TASK PROMPT: The reply should repeat all of the data word for word, with no pictures.

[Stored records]
★ ★ ★
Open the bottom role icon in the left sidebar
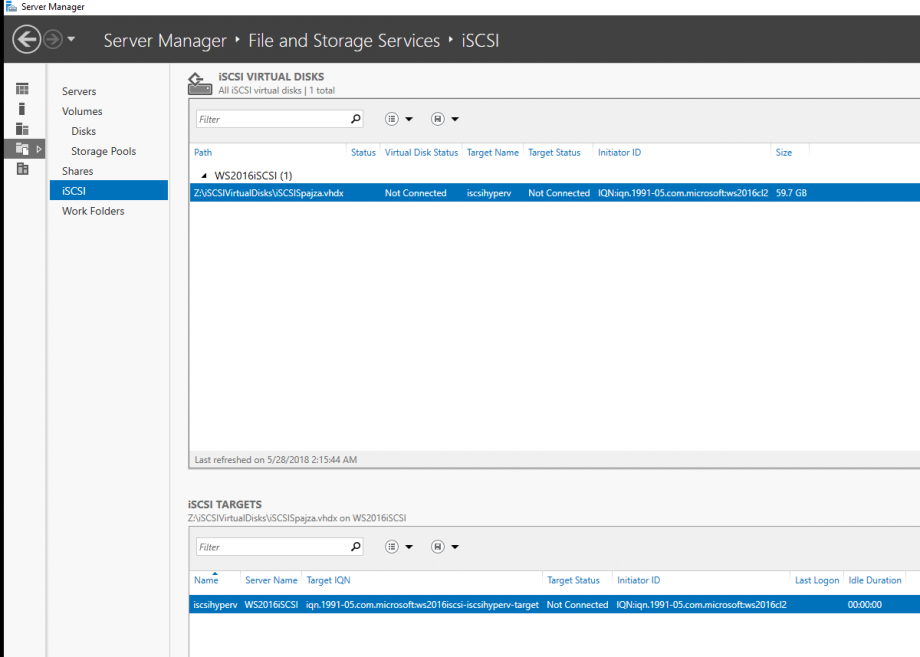click(x=22, y=169)
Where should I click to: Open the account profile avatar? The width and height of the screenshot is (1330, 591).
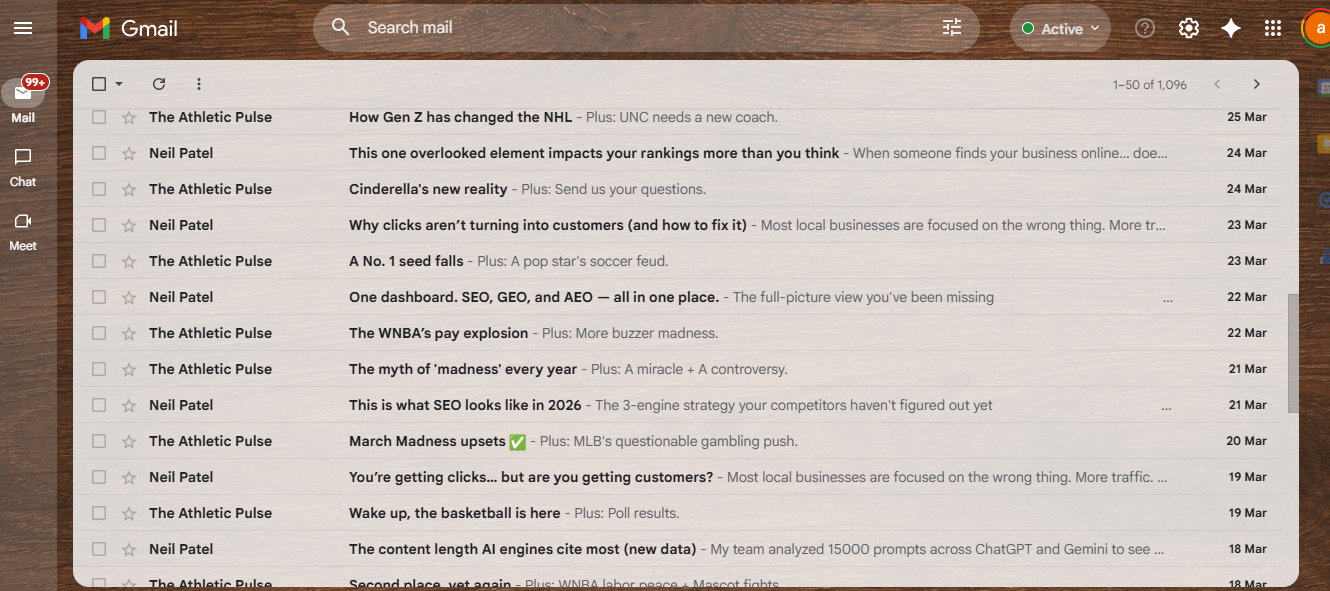point(1318,28)
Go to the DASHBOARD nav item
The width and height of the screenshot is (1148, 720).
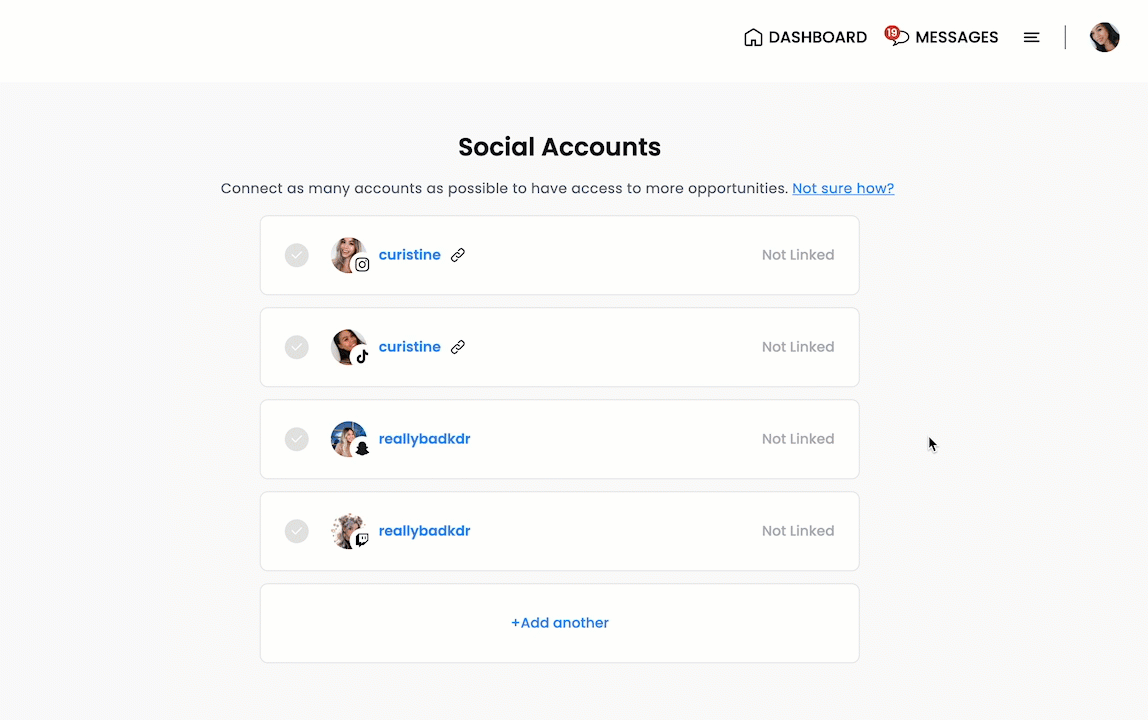click(805, 37)
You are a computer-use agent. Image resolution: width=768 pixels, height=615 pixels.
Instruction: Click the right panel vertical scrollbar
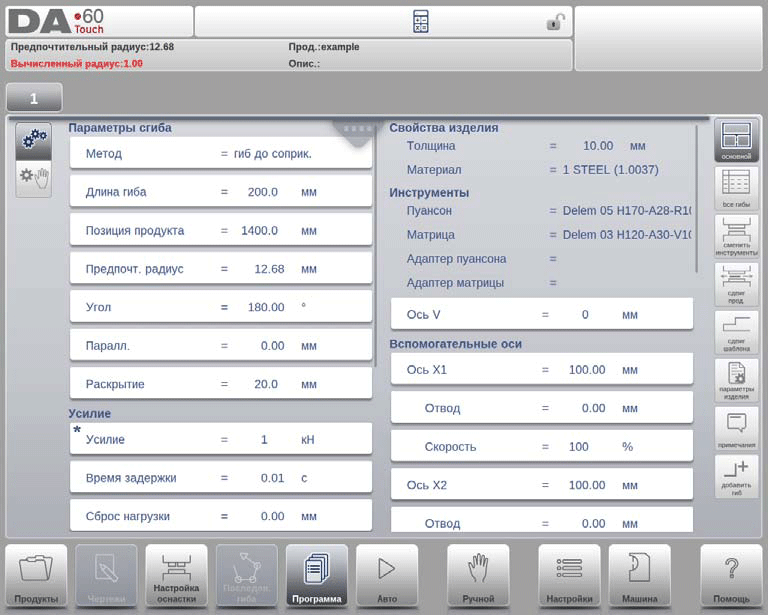coord(698,200)
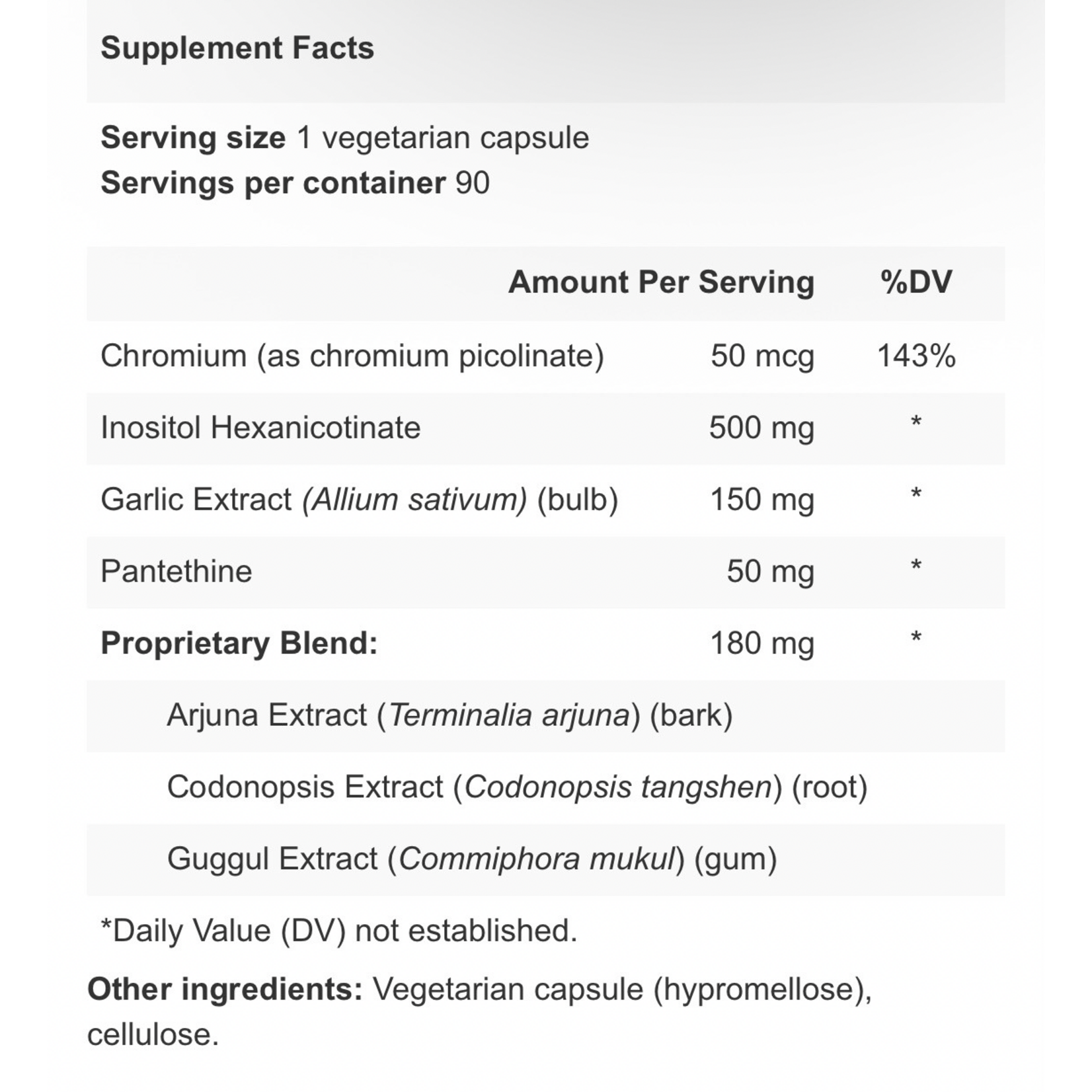This screenshot has width=1092, height=1092.
Task: Select the Garlic Extract ingredient name
Action: pos(359,500)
★ ★ ★
PROBLEM SOLUTION:
Open the bottom role icon in the left sidebar
click(x=22, y=169)
Where should I click to: Open the account profile avatar? The width and height of the screenshot is (1330, 591).
point(1318,28)
Go to the DASHBOARD nav item
The width and height of the screenshot is (1148, 720).
click(805, 37)
You are a computer-use agent. Image resolution: width=768 pixels, height=615 pixels.
Instruction: Click the right panel vertical scrollbar
coord(698,200)
This screenshot has width=1092, height=1092.
Task: Select the Garlic Extract ingredient name
Action: pos(359,500)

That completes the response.